Mathematicians around the world are "celebrating" today, March 14, also written as 3.14, because it's "Pi day". (And if you don't know why, it's because "Pi" written out to two decimal places is 3.14.)

And if you don't know what "Pi" (π) is, it is a letter in the Greek alphabet. It is also the representation used for the ratio of a circle's circumference to its diameter; the lower-case Greek letter (π) is ALWAYS used for this representation, even if starting a sentence [the upper-case Greek letter (Π) is used to represent a series of multiplications]. It is a constant. It is an irrational number, meaning that it cannot be exactly expressed by a ratio of integers (unlike "1/2" or "1/3"), and in decimal representation it "goes on forever" (like "1/3") and does not have a repeating pattern (unlike "1/3").
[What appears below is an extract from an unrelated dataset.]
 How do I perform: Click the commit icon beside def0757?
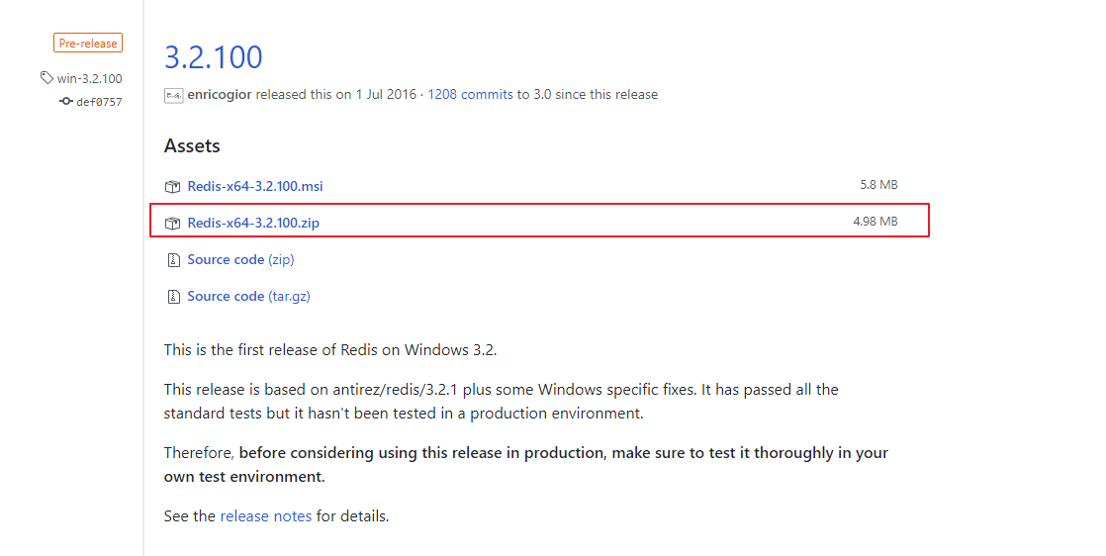[65, 102]
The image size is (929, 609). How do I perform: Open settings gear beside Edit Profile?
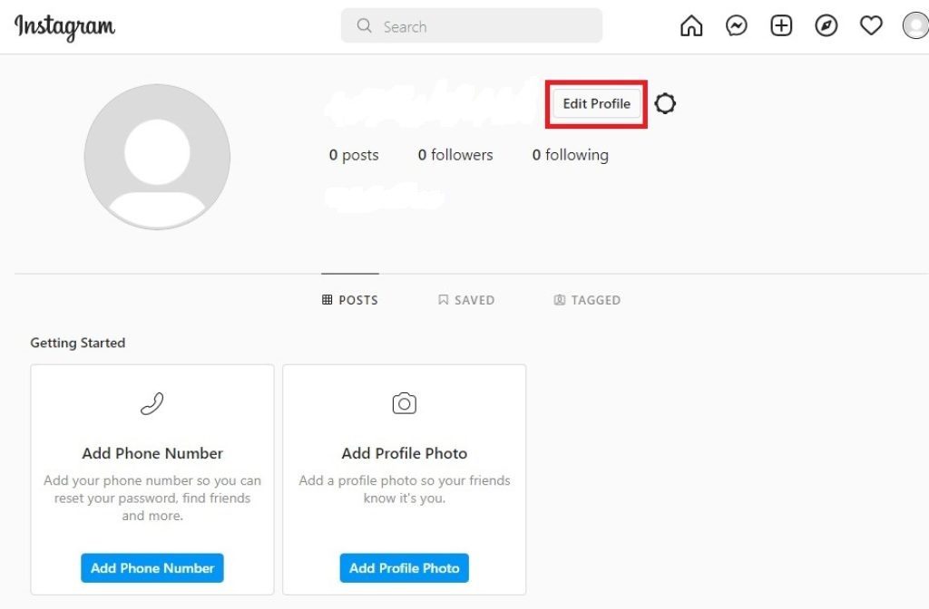point(665,103)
There is an entire book dedicated to the "value" of pi; pages upon pages of nothing but numbers. I do not recall exactly how many pages or numbers, but I believe it went out to at least 10,000 decimal places. There has even been legislation proposed (by idiots and morons who do NOT understand what that would do) to change pi to be "exactly 3". Why? I don't know, but while they're at it, why not legislate the value of "e" to be "exactly 2" or the value of √2 to be "exactly 1"? It makes about as much sense. Of course, if they did and everyone blindly accepted it and adopted it, the world would come crashing down - at least, buildings, bridges, and other structures literally would. So it will never happen, despite what some idiotic-moron (or is that "moronic-idiot"?) tries to legislate.

So go out and celebrate today. How? Might I suggest a piece of pie?

π ≈ 3.1415926535897932384626433832795028841971693993114819665930...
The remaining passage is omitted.